The word “API” refers to a software interface that permits data interchange and communication between two applications.
But what precisely is the distinction between REST APIs and other APIs?
The design tenets of the REST (Representational State Transfer) software architecture are followed by REST APIs.
In REST design, there are six guiding principles. These are described below as architectural restrictions.
There are four interfaces used to maintain uniformity and simplify the overall architecture. These are:
- Identification of the resource
- management of resources via representations
- messages that define themselves
- Hypermedia as the application state’s driving force
customer and server decoupling
The separation and independence of two or more entities are referred to as decoupling.
We improve the portability of the user interface and the scalability of the server components by isolating the user interface from data storage.

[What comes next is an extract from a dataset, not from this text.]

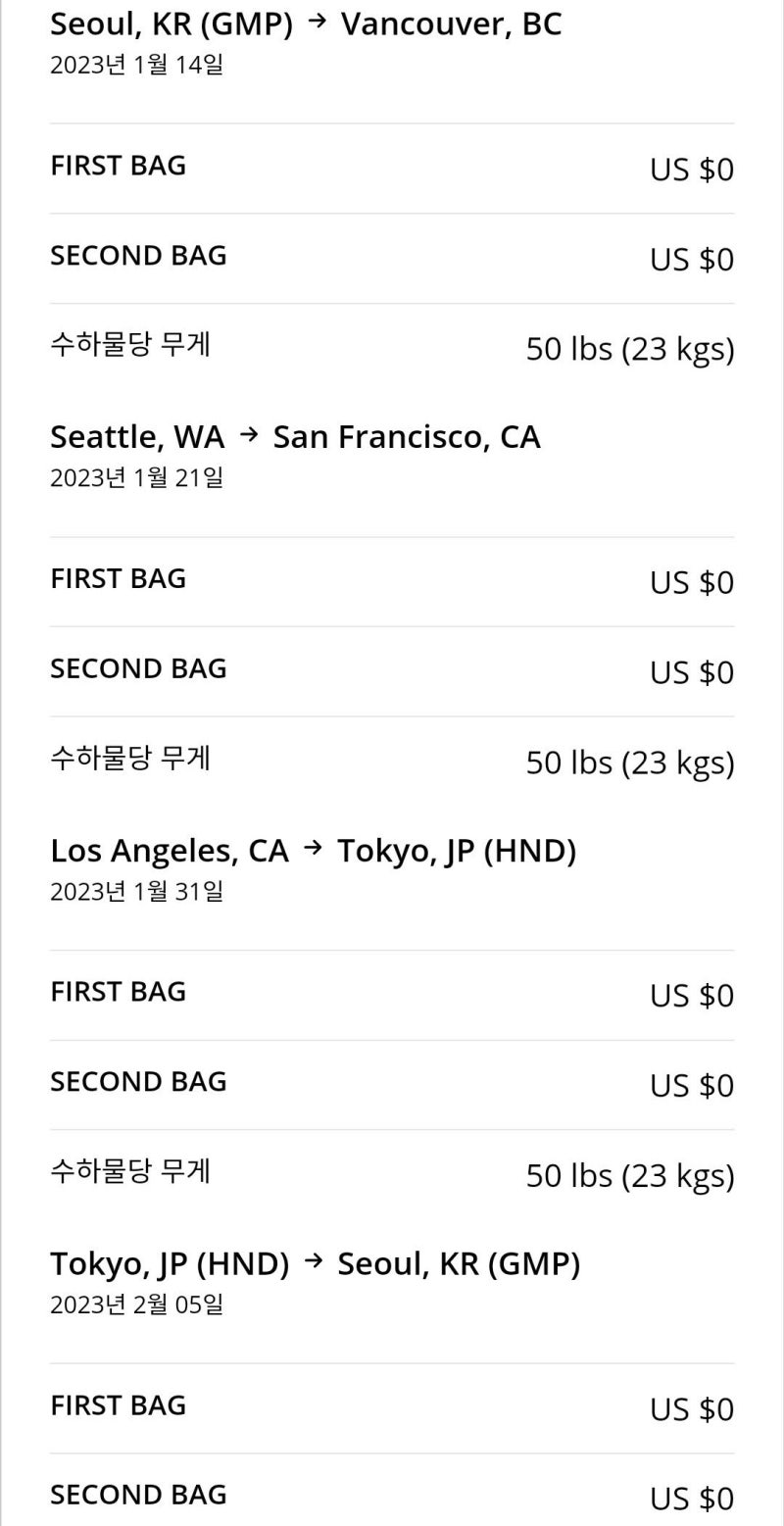This screenshot has height=1526, width=784.
Task: Click SECOND BAG label for Tokyo–Seoul return flight
Action: 138,1495

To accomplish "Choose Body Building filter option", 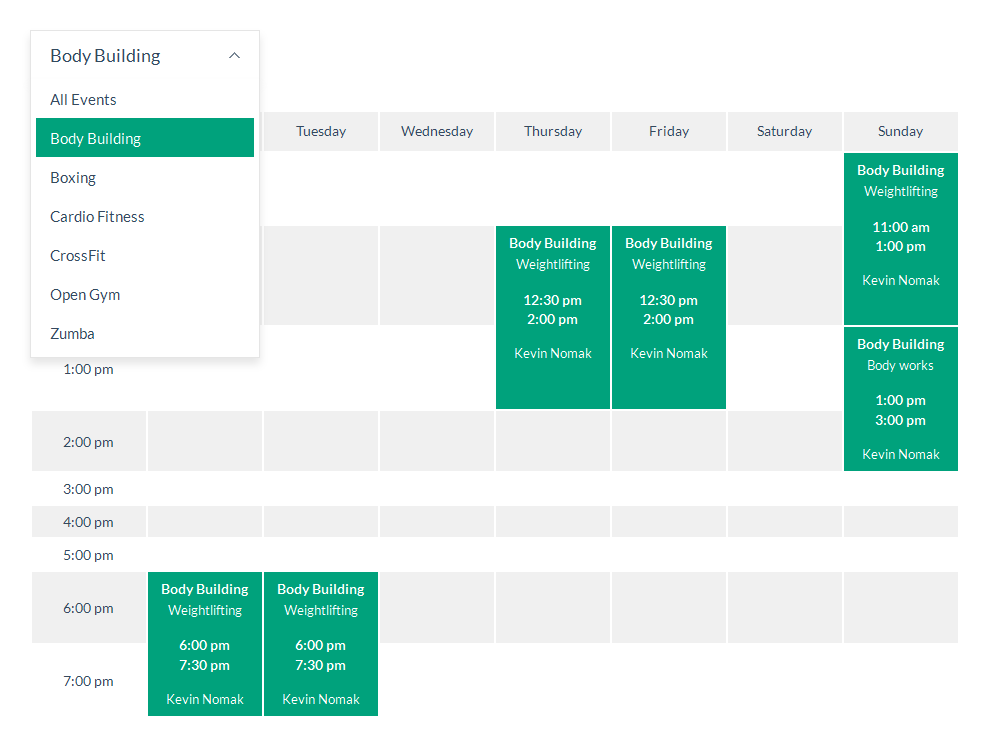I will point(95,139).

Since REST APIs are stateless, servers should not keep any information about a request on file, and each request should include all the data required to perform it completely.
Each API request that is performed is separate from the others.
System architecture with layers
Between the client and end server, there are various connecting parts. Neither is aware of whether they are speaking to one another directly.
Because no layer can communicate with another layer outside of itself, these layers increase flexibility and security.
Data is only storable on the client side through cache due to statelessness.
Using HTTP Cache-Control headers, server replies must state whether the data supplied can be cached.
Performance on the client side is to be improved.
This last restriction is optional, however, it allows executable code to be provided to the client in a server response rather than static resources as is customary.
Here, we want to increase system extensibility and client functionality.